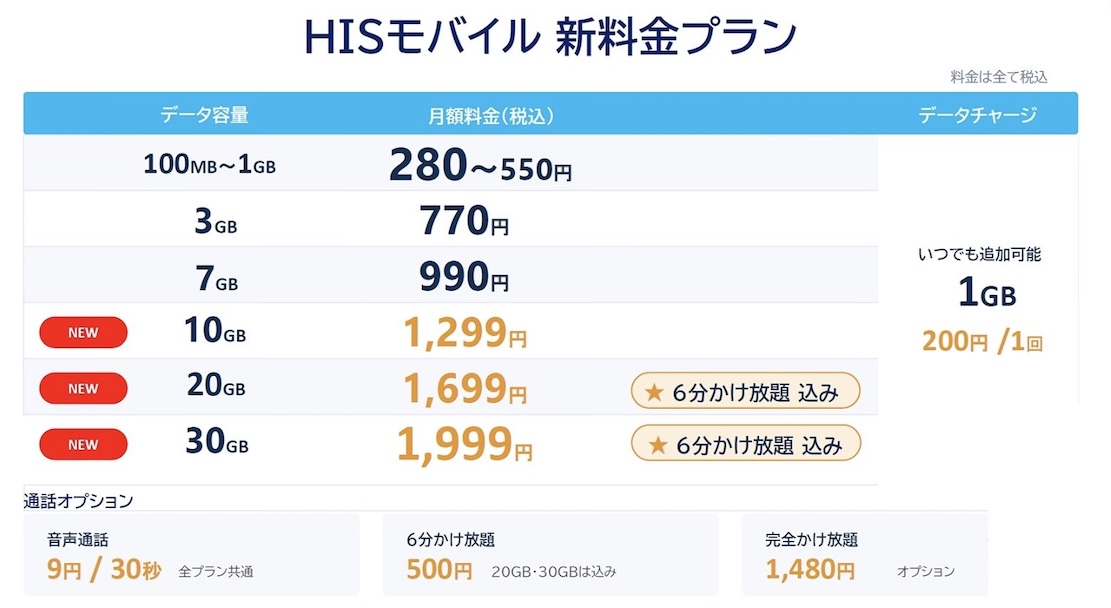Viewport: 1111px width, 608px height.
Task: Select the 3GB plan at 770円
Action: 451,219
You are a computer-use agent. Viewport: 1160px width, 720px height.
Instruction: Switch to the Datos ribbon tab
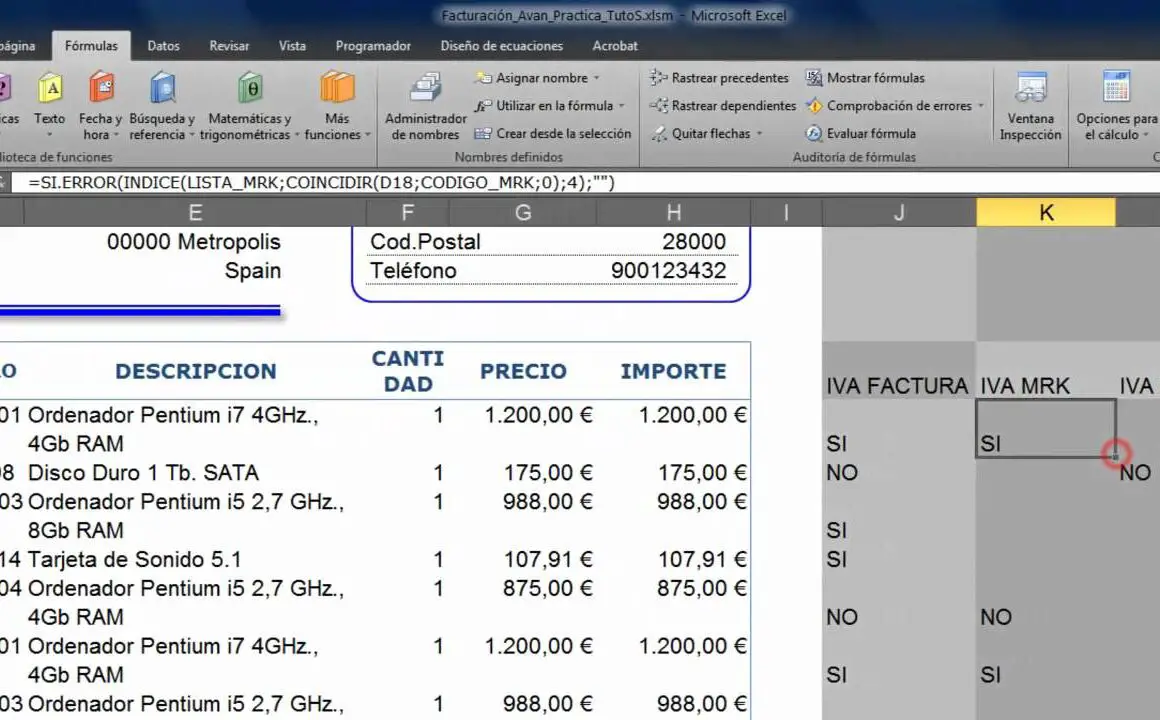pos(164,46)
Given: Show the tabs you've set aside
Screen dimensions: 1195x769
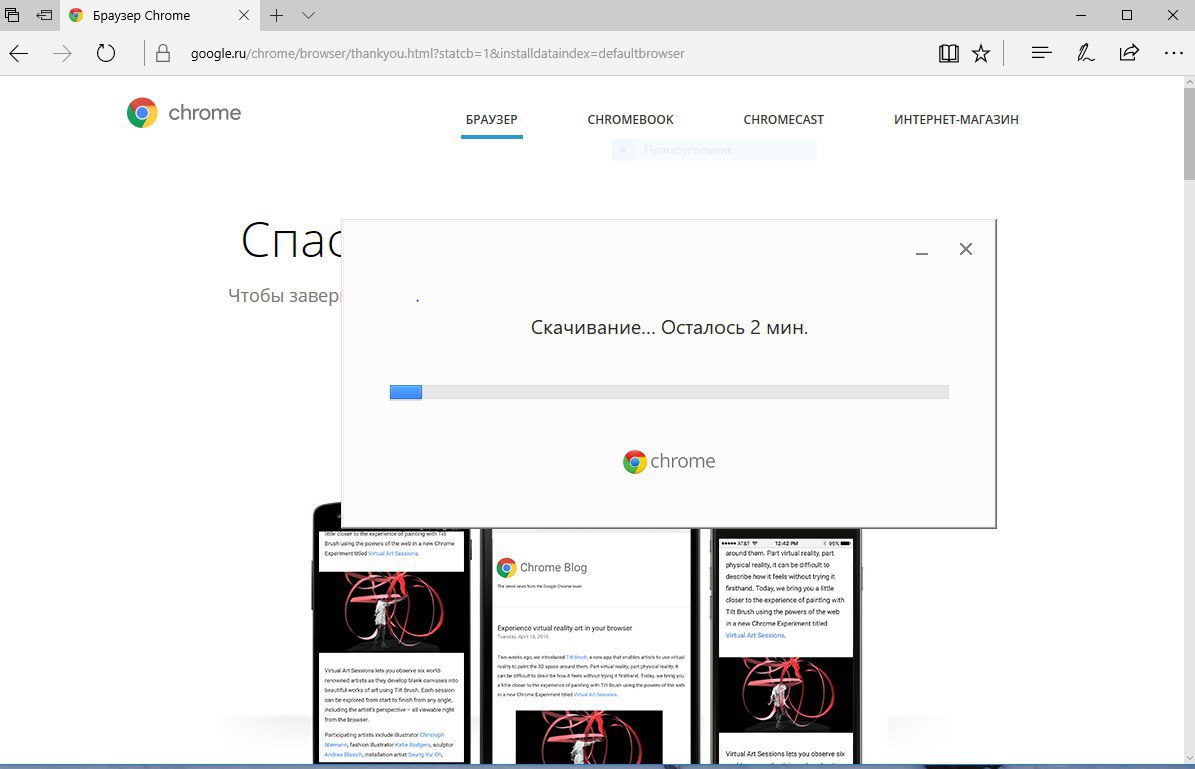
☆ ☆ ☆
REQUIRED WORK => Keep out the pictures, and copy exactly the lines from the one that contains "Given: Show the tabs you've set aside" through the final line of the records above, both ends included.

ANSWER SPACE =>
Given: Show the tabs you've set aside
Screen dimensions: 1195x769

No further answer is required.